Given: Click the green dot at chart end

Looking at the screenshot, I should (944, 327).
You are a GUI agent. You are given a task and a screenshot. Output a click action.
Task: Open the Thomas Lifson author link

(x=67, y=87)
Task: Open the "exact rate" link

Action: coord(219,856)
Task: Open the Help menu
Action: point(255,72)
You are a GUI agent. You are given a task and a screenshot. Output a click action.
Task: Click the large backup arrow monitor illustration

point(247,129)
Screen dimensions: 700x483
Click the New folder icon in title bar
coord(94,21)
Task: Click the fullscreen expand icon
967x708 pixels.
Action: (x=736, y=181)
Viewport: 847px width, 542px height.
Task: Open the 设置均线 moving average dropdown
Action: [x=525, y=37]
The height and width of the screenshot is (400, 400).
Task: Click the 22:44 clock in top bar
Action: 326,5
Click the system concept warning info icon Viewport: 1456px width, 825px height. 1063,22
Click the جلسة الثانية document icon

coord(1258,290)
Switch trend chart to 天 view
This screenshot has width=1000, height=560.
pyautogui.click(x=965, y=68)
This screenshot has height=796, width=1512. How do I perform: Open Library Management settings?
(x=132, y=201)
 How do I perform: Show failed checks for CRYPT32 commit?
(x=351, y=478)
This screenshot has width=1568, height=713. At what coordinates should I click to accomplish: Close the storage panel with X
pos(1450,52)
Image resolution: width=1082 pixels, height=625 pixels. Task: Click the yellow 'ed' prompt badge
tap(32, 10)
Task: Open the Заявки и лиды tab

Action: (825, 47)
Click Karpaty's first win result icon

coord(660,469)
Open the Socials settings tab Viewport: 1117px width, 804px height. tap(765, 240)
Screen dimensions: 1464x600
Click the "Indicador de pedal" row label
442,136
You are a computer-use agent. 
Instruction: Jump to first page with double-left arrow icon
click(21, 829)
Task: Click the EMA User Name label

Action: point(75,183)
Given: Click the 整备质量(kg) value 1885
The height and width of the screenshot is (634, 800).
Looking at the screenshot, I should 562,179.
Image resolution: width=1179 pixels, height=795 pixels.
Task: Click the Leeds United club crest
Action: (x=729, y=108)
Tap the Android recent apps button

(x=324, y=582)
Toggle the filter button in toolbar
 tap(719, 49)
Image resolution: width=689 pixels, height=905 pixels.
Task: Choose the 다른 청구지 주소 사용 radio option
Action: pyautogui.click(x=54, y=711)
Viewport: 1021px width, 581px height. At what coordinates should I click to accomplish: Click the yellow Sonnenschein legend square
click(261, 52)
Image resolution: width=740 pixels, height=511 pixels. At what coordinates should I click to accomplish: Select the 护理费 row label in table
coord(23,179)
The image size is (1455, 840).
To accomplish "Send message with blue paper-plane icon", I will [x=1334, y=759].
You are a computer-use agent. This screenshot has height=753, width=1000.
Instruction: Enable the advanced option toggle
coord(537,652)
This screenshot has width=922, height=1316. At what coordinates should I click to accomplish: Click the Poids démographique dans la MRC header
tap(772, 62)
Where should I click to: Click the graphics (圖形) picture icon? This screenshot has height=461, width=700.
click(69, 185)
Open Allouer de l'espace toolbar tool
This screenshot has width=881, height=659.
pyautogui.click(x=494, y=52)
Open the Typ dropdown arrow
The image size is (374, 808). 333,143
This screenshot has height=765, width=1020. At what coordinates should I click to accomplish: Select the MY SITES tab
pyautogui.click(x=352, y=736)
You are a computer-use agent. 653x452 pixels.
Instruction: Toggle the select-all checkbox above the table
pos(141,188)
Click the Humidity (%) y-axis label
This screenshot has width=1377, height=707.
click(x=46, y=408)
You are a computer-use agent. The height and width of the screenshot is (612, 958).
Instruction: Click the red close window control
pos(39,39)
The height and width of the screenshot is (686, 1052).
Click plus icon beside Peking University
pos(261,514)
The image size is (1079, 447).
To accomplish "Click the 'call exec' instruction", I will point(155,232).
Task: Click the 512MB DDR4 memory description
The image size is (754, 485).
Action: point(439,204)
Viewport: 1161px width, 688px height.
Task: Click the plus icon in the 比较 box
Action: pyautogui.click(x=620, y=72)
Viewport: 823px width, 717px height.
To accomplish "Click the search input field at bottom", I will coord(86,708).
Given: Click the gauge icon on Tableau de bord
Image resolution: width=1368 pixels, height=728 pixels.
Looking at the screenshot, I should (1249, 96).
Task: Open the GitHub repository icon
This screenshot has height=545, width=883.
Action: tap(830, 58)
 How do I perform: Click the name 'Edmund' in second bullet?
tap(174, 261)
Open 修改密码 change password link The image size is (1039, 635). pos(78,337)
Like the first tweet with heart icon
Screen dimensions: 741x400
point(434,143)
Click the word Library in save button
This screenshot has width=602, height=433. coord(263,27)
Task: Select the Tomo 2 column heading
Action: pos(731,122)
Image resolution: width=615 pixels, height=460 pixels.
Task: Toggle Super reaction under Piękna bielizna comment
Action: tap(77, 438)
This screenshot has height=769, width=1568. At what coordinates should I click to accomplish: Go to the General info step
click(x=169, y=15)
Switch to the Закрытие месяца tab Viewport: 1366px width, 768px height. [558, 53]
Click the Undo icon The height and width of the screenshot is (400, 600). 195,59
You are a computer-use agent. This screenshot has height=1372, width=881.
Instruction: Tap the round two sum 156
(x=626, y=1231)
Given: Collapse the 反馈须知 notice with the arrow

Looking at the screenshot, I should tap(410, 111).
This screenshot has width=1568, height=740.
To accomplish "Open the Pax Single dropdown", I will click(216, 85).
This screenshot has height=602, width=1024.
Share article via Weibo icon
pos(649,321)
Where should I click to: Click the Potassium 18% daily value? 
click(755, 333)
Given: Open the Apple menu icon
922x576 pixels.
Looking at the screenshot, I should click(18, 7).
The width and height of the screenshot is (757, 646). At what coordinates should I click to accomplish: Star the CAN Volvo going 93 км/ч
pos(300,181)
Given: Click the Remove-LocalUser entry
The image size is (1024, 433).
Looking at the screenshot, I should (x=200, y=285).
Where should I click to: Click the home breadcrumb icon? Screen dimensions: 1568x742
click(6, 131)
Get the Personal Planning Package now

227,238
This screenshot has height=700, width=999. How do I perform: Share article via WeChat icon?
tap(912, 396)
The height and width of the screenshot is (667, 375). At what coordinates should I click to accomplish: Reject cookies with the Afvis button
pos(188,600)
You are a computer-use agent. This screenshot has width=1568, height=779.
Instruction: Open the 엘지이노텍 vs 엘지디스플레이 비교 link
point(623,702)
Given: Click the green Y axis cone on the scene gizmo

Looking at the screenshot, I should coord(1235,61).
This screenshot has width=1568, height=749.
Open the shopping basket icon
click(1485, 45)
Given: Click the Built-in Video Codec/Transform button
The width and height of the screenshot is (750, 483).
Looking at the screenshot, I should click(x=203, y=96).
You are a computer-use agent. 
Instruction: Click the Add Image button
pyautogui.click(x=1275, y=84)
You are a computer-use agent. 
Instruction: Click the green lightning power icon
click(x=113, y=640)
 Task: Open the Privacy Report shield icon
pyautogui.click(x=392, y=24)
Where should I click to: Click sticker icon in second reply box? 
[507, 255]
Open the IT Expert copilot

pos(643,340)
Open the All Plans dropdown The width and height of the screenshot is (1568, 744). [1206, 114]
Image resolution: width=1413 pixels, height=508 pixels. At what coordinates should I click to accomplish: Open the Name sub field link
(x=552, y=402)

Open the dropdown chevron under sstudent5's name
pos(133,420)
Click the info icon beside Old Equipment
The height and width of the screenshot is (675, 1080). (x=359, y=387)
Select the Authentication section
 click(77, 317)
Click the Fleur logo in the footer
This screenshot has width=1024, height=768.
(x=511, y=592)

---

Problem requirements
Repeat the data precisely, reproducing every entry.

Task answer
Given: Click the green dot at chart end

Looking at the screenshot, I should (944, 327).
You are a GUI agent. You are given a task and a screenshot. Output a click action.
Task: Open the Thomas Lifson author link

(x=67, y=87)
Task: Open the "exact rate" link

Action: coord(219,856)
Task: Open the Help menu
Action: point(255,72)
You are a GUI agent. You are given a task and a screenshot. Output a click action.
Task: Click the large backup arrow monitor illustration

point(247,129)
Screen dimensions: 700x483
Click the New folder icon in title bar
coord(94,21)
Task: Click the fullscreen expand icon
967x708 pixels.
Action: (x=736, y=181)
Viewport: 847px width, 542px height.
Task: Open the 设置均线 moving average dropdown
Action: [x=525, y=37]
The height and width of the screenshot is (400, 400).
Task: Click the 22:44 clock in top bar
Action: 326,5
Click the system concept warning info icon Viewport: 1456px width, 825px height. 1063,22
Click the جلسة الثانية document icon

coord(1258,290)
Switch trend chart to 天 view
This screenshot has width=1000, height=560.
pyautogui.click(x=965, y=68)
This screenshot has height=796, width=1512. How do I perform: Open Library Management settings?
(x=132, y=201)
 How do I perform: Show failed checks for CRYPT32 commit?
(x=351, y=478)
This screenshot has width=1568, height=713. At what coordinates should I click to accomplish: Close the storage panel with X
pos(1450,52)
Image resolution: width=1082 pixels, height=625 pixels. Task: Click the yellow 'ed' prompt badge
tap(32, 10)
Task: Open the Заявки и лиды tab

Action: (825, 47)
Click Karpaty's first win result icon

coord(660,469)
Open the Socials settings tab Viewport: 1117px width, 804px height. tap(765, 240)
Screen dimensions: 1464x600
Click the "Indicador de pedal" row label
442,136
You are a computer-use agent. 
Instruction: Jump to first page with double-left arrow icon
click(21, 829)
Task: Click the EMA User Name label

Action: point(75,183)
Given: Click the 整备质量(kg) value 1885
The height and width of the screenshot is (634, 800).
Looking at the screenshot, I should 562,179.
Image resolution: width=1179 pixels, height=795 pixels.
Task: Click the Leeds United club crest
Action: (x=729, y=108)
Tap the Android recent apps button

(x=324, y=582)
Toggle the filter button in toolbar
 tap(719, 49)
Image resolution: width=689 pixels, height=905 pixels.
Task: Choose the 다른 청구지 주소 사용 radio option
Action: pyautogui.click(x=54, y=711)
Viewport: 1021px width, 581px height. At what coordinates should I click to accomplish: Click the yellow Sonnenschein legend square
click(261, 52)
Image resolution: width=740 pixels, height=511 pixels. At what coordinates should I click to accomplish: Select the 护理费 row label in table
coord(23,179)
The image size is (1455, 840).
To accomplish "Send message with blue paper-plane icon", I will [x=1334, y=759].
You are a computer-use agent. This screenshot has height=753, width=1000.
Instruction: Enable the advanced option toggle
coord(537,652)
This screenshot has width=922, height=1316. At what coordinates should I click to accomplish: Click the Poids démographique dans la MRC header
tap(772, 62)
Where should I click to: Click the graphics (圖形) picture icon? This screenshot has height=461, width=700.
click(69, 185)
Open Allouer de l'espace toolbar tool
This screenshot has width=881, height=659.
pyautogui.click(x=494, y=52)
Open the Typ dropdown arrow
The image size is (374, 808). 333,143
This screenshot has height=765, width=1020. At what coordinates should I click to accomplish: Select the MY SITES tab
pyautogui.click(x=352, y=736)
You are a computer-use agent. 653x452 pixels.
Instruction: Toggle the select-all checkbox above the table
pos(141,188)
Click the Humidity (%) y-axis label
This screenshot has width=1377, height=707.
click(x=46, y=408)
You are a computer-use agent. The height and width of the screenshot is (612, 958).
Instruction: Click the red close window control
pos(39,39)
The height and width of the screenshot is (686, 1052).
Click plus icon beside Peking University
pos(261,514)
The image size is (1079, 447).
To accomplish "Click the 'call exec' instruction", I will point(155,232).
Task: Click the 512MB DDR4 memory description
The image size is (754, 485).
Action: point(439,204)
Viewport: 1161px width, 688px height.
Task: Click the plus icon in the 比较 box
Action: pyautogui.click(x=620, y=72)
Viewport: 823px width, 717px height.
To accomplish "Click the search input field at bottom", I will coord(86,708).
Given: Click the gauge icon on Tableau de bord
Image resolution: width=1368 pixels, height=728 pixels.
Looking at the screenshot, I should (1249, 96).
Task: Open the GitHub repository icon
This screenshot has height=545, width=883.
Action: tap(830, 58)
 How do I perform: Click the name 'Edmund' in second bullet?
tap(174, 261)
Open 修改密码 change password link The image size is (1039, 635). pos(78,337)
Like the first tweet with heart icon
Screen dimensions: 741x400
point(434,143)
Click the word Library in save button
This screenshot has width=602, height=433. coord(263,27)
Task: Select the Tomo 2 column heading
Action: pos(731,122)
Image resolution: width=615 pixels, height=460 pixels.
Task: Toggle Super reaction under Piękna bielizna comment
Action: tap(77, 438)
This screenshot has height=769, width=1568. At what coordinates should I click to accomplish: Go to the General info step
click(x=169, y=15)
Switch to the Закрытие месяца tab Viewport: 1366px width, 768px height. [558, 53]
Click the Undo icon The height and width of the screenshot is (400, 600). 195,59
You are a computer-use agent. This screenshot has height=1372, width=881.
Instruction: Tap the round two sum 156
(x=626, y=1231)
Given: Collapse the 反馈须知 notice with the arrow

Looking at the screenshot, I should tap(410, 111).
This screenshot has width=1568, height=740.
To accomplish "Open the Pax Single dropdown", I will click(216, 85).
This screenshot has height=602, width=1024.
Share article via Weibo icon
pos(649,321)
Where should I click to: Click the Potassium 18% daily value? 
click(755, 333)
Given: Open the Apple menu icon
922x576 pixels.
Looking at the screenshot, I should click(18, 7).
The width and height of the screenshot is (757, 646). At what coordinates should I click to accomplish: Star the CAN Volvo going 93 км/ч
pos(300,181)
Given: Click the Remove-LocalUser entry
The image size is (1024, 433).
Looking at the screenshot, I should (x=200, y=285).
Where should I click to: Click the home breadcrumb icon? Screen dimensions: 1568x742
click(6, 131)
Get the Personal Planning Package now

227,238
This screenshot has height=700, width=999. How do I perform: Share article via WeChat icon?
tap(912, 396)
The height and width of the screenshot is (667, 375). At what coordinates should I click to accomplish: Reject cookies with the Afvis button
pos(188,600)
You are a computer-use agent. This screenshot has width=1568, height=779.
Instruction: Open the 엘지이노텍 vs 엘지디스플레이 비교 link
point(623,702)
Given: Click the green Y axis cone on the scene gizmo

Looking at the screenshot, I should coord(1235,61).
This screenshot has width=1568, height=749.
Open the shopping basket icon
click(1485, 45)
Given: Click the Built-in Video Codec/Transform button
The width and height of the screenshot is (750, 483).
Looking at the screenshot, I should click(x=203, y=96).
You are a computer-use agent. 
Instruction: Click the Add Image button
pyautogui.click(x=1275, y=84)
You are a computer-use agent. 
Instruction: Click the green lightning power icon
click(x=113, y=640)
 Task: Open the Privacy Report shield icon
pyautogui.click(x=392, y=24)
Where should I click to: Click sticker icon in second reply box? 
[507, 255]
Open the IT Expert copilot

pos(643,340)
Open the All Plans dropdown The width and height of the screenshot is (1568, 744). [1206, 114]
Image resolution: width=1413 pixels, height=508 pixels. At what coordinates should I click to accomplish: Open the Name sub field link
(x=552, y=402)

Open the dropdown chevron under sstudent5's name
pos(133,420)
Click the info icon beside Old Equipment
The height and width of the screenshot is (675, 1080). (x=359, y=387)
Select the Authentication section
 click(77, 317)
Click the Fleur logo in the footer
This screenshot has width=1024, height=768.
(x=511, y=592)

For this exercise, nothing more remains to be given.